Clearly if n ≤ 1 the list is already sorted, and thus line 1 returns the sorted version of the list as desired. Assume now that strangeSort sorts all lists of length n/2, with smaller items first. Consider the operation of strangeSort on a list of size n. In line 2, each item is assigned a number from 0 through n-1, and in line 3 the smallest n/2 items are put in B. The two lists B and C thus each have n/2 items, so by the inductive hypothesis the recursive calls sort B and C correctly. Since every item in B is smaller than every item in C, the append operation in line 6 creates a sorted list of n elements. So the inductive step is complete, assuming that n is a power of 2.

• (b,15) Formulate a recurrence for the running time T(n) of strangeSort on an input list of size n. Solve this recurrence to get the best possible big-O bound on T(n) -- you may assume if you like that n is a power of 2.

Line 1 means that T(1) = O(1). Step 2 requires n scans of the entire list of n elements and so takes O(n2) time.
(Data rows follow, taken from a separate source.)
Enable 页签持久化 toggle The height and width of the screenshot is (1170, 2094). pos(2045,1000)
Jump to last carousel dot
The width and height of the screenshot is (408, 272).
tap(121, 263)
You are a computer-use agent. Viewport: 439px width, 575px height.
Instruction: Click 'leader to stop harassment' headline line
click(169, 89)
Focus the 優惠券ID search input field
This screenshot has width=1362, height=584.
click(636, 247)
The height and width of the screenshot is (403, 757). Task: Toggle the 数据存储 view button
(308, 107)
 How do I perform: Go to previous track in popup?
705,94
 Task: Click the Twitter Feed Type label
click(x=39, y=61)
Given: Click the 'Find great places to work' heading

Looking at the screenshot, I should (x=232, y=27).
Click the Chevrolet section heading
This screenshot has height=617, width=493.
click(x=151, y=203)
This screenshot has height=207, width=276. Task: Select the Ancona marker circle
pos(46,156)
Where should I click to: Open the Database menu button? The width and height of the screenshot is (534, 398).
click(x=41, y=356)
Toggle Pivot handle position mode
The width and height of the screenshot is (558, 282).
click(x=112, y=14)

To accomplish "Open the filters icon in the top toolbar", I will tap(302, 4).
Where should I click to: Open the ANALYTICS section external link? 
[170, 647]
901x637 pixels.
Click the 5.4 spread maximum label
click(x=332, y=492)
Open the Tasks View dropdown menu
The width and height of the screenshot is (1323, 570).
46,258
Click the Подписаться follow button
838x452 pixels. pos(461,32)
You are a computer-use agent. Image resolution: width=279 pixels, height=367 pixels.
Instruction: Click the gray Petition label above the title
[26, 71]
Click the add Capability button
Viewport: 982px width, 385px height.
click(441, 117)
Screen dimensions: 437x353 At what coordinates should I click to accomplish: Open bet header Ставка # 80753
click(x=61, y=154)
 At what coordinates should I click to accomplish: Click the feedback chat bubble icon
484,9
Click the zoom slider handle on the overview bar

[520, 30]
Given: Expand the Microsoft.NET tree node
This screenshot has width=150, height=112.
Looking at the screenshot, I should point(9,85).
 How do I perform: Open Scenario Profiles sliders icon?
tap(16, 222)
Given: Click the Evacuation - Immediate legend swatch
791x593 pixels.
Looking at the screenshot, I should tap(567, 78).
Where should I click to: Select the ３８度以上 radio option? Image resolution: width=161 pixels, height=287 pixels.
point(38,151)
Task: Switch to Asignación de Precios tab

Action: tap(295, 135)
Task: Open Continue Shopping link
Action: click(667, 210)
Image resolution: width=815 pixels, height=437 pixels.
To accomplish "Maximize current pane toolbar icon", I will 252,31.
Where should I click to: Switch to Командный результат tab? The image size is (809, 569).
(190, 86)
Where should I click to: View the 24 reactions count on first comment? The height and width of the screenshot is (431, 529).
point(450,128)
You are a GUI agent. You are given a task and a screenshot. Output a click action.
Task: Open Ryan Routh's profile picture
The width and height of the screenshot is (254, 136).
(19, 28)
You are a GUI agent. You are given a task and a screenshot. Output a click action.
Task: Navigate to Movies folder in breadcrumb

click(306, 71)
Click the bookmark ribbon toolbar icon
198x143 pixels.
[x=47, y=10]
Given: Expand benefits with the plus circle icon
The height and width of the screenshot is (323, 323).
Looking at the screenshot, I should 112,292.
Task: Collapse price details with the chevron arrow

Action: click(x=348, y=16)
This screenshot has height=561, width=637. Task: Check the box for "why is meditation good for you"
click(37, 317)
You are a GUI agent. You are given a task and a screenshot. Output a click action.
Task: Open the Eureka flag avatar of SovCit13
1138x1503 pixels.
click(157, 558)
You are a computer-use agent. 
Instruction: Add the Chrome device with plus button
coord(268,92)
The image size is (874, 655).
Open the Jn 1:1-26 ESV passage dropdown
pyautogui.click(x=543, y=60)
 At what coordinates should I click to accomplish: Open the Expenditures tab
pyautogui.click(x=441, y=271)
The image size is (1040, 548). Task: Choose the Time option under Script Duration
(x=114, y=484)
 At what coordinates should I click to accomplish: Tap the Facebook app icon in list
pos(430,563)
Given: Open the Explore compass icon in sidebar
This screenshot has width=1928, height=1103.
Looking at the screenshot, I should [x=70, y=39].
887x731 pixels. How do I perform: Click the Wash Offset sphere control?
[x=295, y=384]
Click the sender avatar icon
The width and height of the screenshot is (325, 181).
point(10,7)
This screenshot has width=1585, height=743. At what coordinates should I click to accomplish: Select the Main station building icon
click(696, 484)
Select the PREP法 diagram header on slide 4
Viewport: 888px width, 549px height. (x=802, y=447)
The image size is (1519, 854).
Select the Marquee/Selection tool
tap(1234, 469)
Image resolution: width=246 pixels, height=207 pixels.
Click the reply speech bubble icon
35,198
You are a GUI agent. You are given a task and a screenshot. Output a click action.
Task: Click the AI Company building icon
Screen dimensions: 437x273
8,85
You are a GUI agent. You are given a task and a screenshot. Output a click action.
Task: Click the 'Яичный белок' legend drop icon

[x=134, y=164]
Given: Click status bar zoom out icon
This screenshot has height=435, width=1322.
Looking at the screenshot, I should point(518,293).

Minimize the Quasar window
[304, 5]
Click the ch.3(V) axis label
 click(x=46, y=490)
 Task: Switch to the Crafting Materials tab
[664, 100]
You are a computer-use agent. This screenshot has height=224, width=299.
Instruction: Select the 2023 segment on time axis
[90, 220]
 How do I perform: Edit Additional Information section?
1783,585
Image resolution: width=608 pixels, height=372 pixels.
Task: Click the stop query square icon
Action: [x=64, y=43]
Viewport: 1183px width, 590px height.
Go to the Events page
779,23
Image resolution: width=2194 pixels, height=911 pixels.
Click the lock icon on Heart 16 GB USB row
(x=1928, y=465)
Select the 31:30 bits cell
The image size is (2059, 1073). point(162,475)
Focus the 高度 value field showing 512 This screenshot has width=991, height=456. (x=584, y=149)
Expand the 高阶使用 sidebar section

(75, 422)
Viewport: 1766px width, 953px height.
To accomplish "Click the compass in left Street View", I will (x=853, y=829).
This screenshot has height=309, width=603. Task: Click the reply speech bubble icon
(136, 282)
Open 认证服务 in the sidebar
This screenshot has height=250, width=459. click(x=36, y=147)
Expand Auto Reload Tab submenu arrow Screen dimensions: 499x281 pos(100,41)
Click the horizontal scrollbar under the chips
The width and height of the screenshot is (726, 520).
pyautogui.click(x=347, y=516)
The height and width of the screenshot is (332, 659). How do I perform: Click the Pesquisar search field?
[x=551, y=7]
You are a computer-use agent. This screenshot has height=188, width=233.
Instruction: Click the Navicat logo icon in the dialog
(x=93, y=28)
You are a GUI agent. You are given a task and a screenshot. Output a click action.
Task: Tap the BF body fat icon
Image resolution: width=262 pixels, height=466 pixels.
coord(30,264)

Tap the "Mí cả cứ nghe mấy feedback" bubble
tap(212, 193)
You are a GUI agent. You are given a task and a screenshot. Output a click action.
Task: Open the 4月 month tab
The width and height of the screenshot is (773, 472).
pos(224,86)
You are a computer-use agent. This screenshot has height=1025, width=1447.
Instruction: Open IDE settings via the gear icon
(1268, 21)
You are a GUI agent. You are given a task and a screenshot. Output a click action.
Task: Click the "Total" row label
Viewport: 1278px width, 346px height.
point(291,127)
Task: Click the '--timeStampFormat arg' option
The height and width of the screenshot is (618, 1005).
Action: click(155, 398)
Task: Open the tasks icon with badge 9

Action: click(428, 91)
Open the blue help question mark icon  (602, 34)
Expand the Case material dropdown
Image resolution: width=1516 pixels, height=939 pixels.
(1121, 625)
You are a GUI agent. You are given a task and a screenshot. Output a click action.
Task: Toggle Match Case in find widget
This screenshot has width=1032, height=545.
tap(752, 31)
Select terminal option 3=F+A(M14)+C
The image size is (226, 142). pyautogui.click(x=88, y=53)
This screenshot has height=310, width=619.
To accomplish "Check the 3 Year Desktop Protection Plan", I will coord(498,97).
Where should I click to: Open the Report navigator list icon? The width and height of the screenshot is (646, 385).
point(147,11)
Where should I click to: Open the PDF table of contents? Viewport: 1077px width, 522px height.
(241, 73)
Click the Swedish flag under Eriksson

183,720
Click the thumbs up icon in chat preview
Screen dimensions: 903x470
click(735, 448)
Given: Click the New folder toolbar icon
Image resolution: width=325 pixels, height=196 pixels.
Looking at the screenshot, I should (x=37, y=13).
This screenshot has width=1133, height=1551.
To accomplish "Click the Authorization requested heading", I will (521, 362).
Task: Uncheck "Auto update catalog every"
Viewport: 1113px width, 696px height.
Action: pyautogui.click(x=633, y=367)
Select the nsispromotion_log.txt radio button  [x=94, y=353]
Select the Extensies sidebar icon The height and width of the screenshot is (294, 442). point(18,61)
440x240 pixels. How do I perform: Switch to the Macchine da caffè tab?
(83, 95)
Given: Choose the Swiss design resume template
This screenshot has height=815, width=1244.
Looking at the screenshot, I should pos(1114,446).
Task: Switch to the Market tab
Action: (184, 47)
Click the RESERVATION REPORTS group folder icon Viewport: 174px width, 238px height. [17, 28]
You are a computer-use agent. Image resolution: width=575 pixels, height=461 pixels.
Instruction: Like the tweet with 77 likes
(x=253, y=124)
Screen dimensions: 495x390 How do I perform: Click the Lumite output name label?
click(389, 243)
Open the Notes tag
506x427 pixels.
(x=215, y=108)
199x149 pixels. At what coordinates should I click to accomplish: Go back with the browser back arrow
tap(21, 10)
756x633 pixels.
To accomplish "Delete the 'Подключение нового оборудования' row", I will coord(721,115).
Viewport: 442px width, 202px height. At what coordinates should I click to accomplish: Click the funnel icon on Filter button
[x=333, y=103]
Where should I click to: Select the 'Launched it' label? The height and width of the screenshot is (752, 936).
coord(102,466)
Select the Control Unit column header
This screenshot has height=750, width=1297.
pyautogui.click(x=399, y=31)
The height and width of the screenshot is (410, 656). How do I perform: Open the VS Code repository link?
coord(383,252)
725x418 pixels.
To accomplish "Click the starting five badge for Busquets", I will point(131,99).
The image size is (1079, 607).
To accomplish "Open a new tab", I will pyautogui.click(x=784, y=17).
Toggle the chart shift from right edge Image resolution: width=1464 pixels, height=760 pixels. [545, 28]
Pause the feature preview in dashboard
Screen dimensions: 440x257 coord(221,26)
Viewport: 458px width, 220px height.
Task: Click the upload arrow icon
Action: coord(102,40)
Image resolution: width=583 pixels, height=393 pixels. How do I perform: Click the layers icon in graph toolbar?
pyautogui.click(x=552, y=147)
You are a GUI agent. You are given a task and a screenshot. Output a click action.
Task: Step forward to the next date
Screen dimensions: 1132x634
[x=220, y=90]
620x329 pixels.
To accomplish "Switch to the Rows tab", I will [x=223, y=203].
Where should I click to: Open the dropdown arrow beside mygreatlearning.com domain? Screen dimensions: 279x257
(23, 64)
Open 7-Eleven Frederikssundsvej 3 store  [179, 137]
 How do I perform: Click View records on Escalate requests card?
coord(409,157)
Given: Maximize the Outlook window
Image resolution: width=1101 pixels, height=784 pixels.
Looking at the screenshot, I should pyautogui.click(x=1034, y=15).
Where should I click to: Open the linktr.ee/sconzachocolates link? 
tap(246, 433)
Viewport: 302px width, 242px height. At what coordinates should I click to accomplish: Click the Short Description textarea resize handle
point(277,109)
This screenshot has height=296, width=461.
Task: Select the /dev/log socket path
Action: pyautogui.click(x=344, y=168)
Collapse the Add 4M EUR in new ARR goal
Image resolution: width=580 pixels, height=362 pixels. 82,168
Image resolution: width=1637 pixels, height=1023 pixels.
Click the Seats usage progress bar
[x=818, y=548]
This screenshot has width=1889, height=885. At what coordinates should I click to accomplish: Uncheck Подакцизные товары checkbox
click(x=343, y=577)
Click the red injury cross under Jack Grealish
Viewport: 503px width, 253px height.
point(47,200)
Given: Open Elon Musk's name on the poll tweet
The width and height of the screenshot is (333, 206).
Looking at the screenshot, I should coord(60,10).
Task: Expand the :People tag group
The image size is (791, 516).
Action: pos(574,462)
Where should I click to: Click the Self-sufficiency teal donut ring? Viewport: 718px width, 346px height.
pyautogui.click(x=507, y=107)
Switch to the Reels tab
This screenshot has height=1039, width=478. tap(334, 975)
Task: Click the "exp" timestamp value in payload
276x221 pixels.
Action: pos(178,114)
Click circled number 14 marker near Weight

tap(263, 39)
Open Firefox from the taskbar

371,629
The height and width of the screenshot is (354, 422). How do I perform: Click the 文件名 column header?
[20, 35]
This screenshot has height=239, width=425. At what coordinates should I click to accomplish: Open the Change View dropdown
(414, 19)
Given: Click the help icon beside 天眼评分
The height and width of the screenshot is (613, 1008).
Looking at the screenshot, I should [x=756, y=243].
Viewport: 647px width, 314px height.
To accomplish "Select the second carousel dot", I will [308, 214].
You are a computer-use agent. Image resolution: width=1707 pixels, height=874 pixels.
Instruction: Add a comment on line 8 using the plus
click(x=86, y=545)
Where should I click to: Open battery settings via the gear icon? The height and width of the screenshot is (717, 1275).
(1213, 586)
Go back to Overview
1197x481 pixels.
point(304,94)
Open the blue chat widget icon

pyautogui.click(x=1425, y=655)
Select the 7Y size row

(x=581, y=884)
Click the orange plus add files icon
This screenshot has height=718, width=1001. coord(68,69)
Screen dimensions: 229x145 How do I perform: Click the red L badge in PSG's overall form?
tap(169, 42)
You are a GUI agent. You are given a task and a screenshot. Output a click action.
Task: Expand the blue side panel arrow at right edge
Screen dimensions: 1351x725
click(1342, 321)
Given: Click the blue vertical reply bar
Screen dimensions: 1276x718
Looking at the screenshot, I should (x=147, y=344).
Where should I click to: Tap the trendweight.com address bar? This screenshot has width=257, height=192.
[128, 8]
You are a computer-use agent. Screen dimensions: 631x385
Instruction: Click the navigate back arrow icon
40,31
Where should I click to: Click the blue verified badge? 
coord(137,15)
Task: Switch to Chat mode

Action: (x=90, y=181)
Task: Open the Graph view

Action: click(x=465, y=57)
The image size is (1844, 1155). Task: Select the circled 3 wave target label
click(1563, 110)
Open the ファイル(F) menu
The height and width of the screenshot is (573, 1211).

Lines 3 and 4 each move n/2 items and so take O(n) time. Line 5 makes two calls to strangeSort with arguments of size n/2 and so takes time 2T(n/2). Line 6 also takes O(n) time. The total time is thus 2T(n/2) + O(n2) + O(n) = 2T(n/2) + O(n2).

This recurrence was solved to T(n) = O(n2) in the book -- we repeat the derivation here:

• T(n) = 2T(n/2) + O(n2)
• T(n) ≤ 2T(n/2) + cn2 (for some c)
• T(n) ≤ 4T(n/4) + 2c(n/2)2 + cn2
• T(n) ≤ 8T(n/8) + 4c(n/4)2 + 2c(n/2)2 + cn2
• ...
• T(n) &le nT(1) + cn2[1/n + 2/n + ... + 1/4 + 1/2 + 1]
• T(n) ≤ O(n) + 2cn2
• T(n) = O(n2)

• Question 6 (15):

Let G be a directed graph with exactly one source s, exactly one sink t, and a positive integer capacity on each edge. Explain carefully why we know that there is a maximum-size flow in G from s to t that sends an integer flow over each edge of G.

We have proved that the Ford-Fulkerson algorithm, which finds augmenting paths, sends the maximum possible augmenting flow across them, and then recalculates the residual graph, achieves a maximum flow in any diagram with positive integer capacities. (It adds an integer flow on each phase, and after at most C phases, where C is the capacity out of s, it must reach a point where the residual graph has no path from s to t, meaning that there is a cut of the graph that is saturated.)

By induction on the number of phases, the edge labels in the residual graph are always integers. This is because they start out as the integer capacities of the graph, and the flows added on the augmenting paths are always equal to one of the edge labels in the previous residual graph. Adding this integer flow can only change the residual graph edge labels by an integer, so they stay integers. At the end of the algorithm, the flow over each edge is the difference between the label of that edge in the residual graph and the capacity of the edge -- since this is the difference of two integers, it is an integer.